Richard H. Peterson, Book Review Editor
Comparative Frontiers: A Proposal for Studying the American West. By Jerome O. Steffen. Norman, Oklahoma: University of Oklahoma Press, 1980. Bibliography. Index. 139 pages. $10.95.
Reviewed by Newell G. Bringhurst, Assistant Professor of History, Indiana University at Kokomo, author of a forthcoming book entitled Saints, Slaves, and Blacks on Mormon-black relations to be published by Greenwood Press.
This work is informative and enlightening, but at the same time a little disturbing. Steffen’s work is a “Proposal” designed to test the claim of Frederick Jackson Turner’s “Frontier Thesis” that change rather than continuity dominated Western American history. Steffen focuses on five comparative American frontiers—the Cis-Mississippi (or trans-Appalachian) Agricultural, Fur Traders’, Ranching, Mining, and Great Plains. Steffen’s “Proposal” suggests that change be broken down into two broad categories: (a) “modal change” or minimal change in which conceptual foundations along the frontier remained essentially the same and, (b) “fundamental change” in which there was significant alteration. According to Steffen these two types of change can be delineated by examining the degree of frontier “insularity” as opposed to “interacting links”—that is, the connection between Western frontier regions and “parent cultures” or main bodies of civilization to the East. Steffen suggests that America’s frontiers fell into two main categories: (1) “cosmopolitan frontiers”, associated with “modal change”, and a greater number of “interacting links” and, (2) “insular frontiers” characterized by minimal “interacting links” and “fundamental change” influenced by indigenous frontier environments.
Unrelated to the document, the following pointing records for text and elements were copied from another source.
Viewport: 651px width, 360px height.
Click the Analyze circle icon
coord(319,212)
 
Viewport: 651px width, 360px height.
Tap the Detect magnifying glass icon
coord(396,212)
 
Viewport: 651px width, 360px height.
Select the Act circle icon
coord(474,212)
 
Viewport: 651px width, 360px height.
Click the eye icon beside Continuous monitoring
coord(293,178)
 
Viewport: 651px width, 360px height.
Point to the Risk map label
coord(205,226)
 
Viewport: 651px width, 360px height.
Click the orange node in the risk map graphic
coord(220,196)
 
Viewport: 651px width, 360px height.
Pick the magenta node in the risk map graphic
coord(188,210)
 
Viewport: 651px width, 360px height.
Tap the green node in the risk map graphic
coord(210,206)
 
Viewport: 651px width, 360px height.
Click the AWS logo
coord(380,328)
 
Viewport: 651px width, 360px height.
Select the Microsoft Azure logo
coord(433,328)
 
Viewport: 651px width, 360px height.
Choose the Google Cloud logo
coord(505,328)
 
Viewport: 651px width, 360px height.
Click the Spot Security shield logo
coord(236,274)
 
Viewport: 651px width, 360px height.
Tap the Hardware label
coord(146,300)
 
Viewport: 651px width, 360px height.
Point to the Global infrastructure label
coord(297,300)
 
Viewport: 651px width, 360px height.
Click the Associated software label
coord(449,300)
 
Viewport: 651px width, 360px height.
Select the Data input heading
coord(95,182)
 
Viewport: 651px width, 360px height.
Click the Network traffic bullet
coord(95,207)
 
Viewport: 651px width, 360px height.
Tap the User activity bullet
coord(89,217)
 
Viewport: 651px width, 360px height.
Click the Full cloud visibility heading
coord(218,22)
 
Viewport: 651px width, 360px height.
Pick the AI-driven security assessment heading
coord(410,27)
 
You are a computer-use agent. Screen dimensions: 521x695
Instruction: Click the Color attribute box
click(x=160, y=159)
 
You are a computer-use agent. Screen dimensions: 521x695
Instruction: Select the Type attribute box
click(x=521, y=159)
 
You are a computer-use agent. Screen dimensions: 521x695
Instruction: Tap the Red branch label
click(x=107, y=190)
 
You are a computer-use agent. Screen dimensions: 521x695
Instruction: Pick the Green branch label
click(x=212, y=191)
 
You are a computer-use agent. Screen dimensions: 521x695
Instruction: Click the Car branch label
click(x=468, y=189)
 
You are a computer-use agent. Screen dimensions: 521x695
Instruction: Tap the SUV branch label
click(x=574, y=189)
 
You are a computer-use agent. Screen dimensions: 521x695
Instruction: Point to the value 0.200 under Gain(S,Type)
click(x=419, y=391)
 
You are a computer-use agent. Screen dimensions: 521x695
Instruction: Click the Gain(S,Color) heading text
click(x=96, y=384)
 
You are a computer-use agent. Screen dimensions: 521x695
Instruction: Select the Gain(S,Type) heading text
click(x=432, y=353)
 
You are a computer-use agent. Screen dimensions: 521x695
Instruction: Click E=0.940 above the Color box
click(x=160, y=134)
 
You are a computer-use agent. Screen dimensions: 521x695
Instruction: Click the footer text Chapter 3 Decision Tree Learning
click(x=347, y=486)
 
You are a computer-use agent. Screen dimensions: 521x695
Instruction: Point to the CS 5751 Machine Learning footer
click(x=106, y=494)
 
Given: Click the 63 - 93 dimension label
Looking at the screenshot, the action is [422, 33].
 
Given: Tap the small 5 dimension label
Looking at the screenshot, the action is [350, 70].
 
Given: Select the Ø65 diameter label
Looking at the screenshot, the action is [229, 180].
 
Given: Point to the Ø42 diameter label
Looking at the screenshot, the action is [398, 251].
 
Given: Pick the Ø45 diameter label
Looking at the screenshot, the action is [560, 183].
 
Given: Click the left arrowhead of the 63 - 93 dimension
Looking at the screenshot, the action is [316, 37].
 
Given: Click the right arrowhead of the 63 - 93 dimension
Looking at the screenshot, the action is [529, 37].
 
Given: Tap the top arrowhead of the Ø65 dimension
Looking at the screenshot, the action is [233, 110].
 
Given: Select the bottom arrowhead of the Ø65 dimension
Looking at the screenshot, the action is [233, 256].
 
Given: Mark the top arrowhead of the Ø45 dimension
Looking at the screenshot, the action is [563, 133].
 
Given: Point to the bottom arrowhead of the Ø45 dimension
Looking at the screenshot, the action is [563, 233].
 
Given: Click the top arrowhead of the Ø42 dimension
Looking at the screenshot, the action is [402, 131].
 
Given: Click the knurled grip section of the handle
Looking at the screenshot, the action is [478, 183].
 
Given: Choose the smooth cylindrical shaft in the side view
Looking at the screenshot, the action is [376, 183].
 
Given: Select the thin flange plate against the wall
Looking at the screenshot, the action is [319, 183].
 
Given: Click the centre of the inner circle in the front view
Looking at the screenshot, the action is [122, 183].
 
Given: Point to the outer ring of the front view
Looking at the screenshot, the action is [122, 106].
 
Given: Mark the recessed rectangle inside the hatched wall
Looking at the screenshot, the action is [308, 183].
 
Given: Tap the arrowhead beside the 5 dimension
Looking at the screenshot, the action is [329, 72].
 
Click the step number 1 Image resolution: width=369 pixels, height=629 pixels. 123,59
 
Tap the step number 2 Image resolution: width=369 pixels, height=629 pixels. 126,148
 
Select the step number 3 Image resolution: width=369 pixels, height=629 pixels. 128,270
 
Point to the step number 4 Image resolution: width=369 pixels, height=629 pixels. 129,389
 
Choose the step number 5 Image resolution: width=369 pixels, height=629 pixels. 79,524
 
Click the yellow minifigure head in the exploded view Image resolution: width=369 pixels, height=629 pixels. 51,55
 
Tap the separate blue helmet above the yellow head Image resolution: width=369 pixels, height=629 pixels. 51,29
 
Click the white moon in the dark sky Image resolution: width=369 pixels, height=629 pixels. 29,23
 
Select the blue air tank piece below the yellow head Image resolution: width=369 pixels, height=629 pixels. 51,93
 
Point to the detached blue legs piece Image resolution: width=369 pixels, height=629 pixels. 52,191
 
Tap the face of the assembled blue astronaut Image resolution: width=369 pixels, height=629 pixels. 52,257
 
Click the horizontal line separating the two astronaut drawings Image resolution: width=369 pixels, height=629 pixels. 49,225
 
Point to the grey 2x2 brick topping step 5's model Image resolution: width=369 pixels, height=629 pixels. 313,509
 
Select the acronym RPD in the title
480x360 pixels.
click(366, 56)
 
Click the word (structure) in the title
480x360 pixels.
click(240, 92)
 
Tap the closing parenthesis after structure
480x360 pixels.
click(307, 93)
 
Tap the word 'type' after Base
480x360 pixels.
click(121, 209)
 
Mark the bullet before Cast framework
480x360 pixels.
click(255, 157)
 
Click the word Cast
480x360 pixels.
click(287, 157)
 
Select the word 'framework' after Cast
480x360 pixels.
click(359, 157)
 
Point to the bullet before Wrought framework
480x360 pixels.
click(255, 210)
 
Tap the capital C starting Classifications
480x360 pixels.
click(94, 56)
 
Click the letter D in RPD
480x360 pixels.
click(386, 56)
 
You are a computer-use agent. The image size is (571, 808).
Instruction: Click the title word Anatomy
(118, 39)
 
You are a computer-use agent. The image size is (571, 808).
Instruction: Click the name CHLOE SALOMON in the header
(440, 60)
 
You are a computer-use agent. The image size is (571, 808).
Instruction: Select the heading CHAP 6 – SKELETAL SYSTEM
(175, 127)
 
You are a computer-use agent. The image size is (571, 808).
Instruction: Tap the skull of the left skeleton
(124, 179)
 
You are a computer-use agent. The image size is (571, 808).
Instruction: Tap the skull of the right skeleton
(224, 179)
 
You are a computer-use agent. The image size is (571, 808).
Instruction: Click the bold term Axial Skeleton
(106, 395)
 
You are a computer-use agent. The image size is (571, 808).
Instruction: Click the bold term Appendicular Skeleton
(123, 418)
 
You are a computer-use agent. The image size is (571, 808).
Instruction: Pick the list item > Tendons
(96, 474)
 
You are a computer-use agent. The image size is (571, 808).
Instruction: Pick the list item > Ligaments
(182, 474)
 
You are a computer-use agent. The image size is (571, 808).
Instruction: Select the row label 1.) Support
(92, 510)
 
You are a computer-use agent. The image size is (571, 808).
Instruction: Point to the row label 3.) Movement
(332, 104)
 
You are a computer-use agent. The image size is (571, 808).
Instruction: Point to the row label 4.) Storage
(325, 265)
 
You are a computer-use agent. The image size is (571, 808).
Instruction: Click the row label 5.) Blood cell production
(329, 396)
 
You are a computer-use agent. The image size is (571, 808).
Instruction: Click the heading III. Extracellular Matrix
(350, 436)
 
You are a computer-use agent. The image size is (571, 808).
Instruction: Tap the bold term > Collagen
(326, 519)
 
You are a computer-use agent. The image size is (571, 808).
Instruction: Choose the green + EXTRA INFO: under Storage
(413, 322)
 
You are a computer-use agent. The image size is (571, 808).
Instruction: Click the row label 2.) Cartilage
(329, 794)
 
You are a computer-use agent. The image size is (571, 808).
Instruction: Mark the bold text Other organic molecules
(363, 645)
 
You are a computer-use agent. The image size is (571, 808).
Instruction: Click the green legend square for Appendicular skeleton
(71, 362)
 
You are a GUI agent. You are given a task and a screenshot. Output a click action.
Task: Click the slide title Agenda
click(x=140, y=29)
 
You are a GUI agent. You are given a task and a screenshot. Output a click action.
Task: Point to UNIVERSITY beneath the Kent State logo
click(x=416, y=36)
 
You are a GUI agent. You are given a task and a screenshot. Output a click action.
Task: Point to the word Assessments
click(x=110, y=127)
Steffen utilizes these ideas in testing the concept of change on his five comparative frontiers. He then arrives at a set of “highly speculative” conclusions “based on selective documentation” (p. ix). The first of Steffen’s frontiers—the Cis-Mississippi Agricultural frontier—was dominated by change rather than continuity and was thus in the traditional Turner mode a typical frontier region. This region had limited contact or “interacting links” with older settled regions and was an “insular frontier” influenced primarily by its indigenous environment.
By contrast, Steffen’s other four frontiers were “cosmopolitan” with a greater number of “interacting links” and influenced primarily by parent cultures to the East. The Fur Trader’s Frontier developed in a spirit of mercantilism and imperialist acquisition carried from Europe and evident since the fifteenth century. The fur traders, themselves, reflected established behavior patterns as “expectant capitalists”—an attitude predominant in the larger Jacksonian American society. Continuity also dominated the Ranching Frontier with Western cattlemen perpetuating the practices of earlier Spanish, American colonial, and Ohio Valley ranchers. In fact, the “interacting links” between western ranchers and the rest of the nation intensified as cattle raising became a large-scale industry with Westerners consolidating their interests in concert with the new monopolistic industrial order emerging in the East. The mining frontier also exhibited continuity. Steffen places his examination of this frontier in a broader, time-place perspective by pointing out the similarities between western mining regions and earlier gold mining regions in Georgia. He notes the transference from East to West of mining codes, vigilance committees, and de facto courts. Finally, the Great Plains frontier was also dominated by continuity as the farmers of this region acted as “rural businessmen” and exhibited the same behavior and practices as their contemporary counterparts in the East.
Steffen’s “Proposal” is intriguing and his tentative conclusions seem fairly convincing. While his sociological jargon is, at times, distracting and overused, Steffen’s work provides a useful paradigm which should facilitate the further testing of his tentative findings. Steffen is most persuasive in his contention that Western historians need to further utilize the ideas and paradigms of the anthropologist, social psychologist, and sociologist. Also of value is Steffen’s use of prosopographic studies in examining the fur trading, cattle, and mining frontiers. He, thereby, effectively demonstrates another useful methodology for Western historians.
Despite its strengths, Steffen’s “Proposal” is disturbing in a couple of respects. Steffen’s tentative thesis that continuity rather than change dominated the trans-Mississippi frontiers is not really all that new. Many of Steffen’s suggestions were earlier developed by Earl Pomeroy in an article entitled “Toward a Reorientation of Western History: Continuity and Environment” published in 1955 in the Mississippi Valley Historical Review. Steffen, however, fails to acknowledge this article or even cite it in his footnotes or bibliography. Also disturbing is Steffen’s assertion that the “Western scholarly community has become, for all practical purposes, a closed society” (p. xviii). This is a gross overstatement especially in light of the many outstanding works in Western history that have appeared in recent years—many of which are cited in Steffen’s own footnotes and bibliography. These works demonstrate a sensitivity towards historical scholarship outside of the American West and a sound knowledge of the techniques of anthropology, pyschology, and sociology. While it is true that Western historians need to establish more outside contacts, they are certainly not as parochial as Steffen suggests.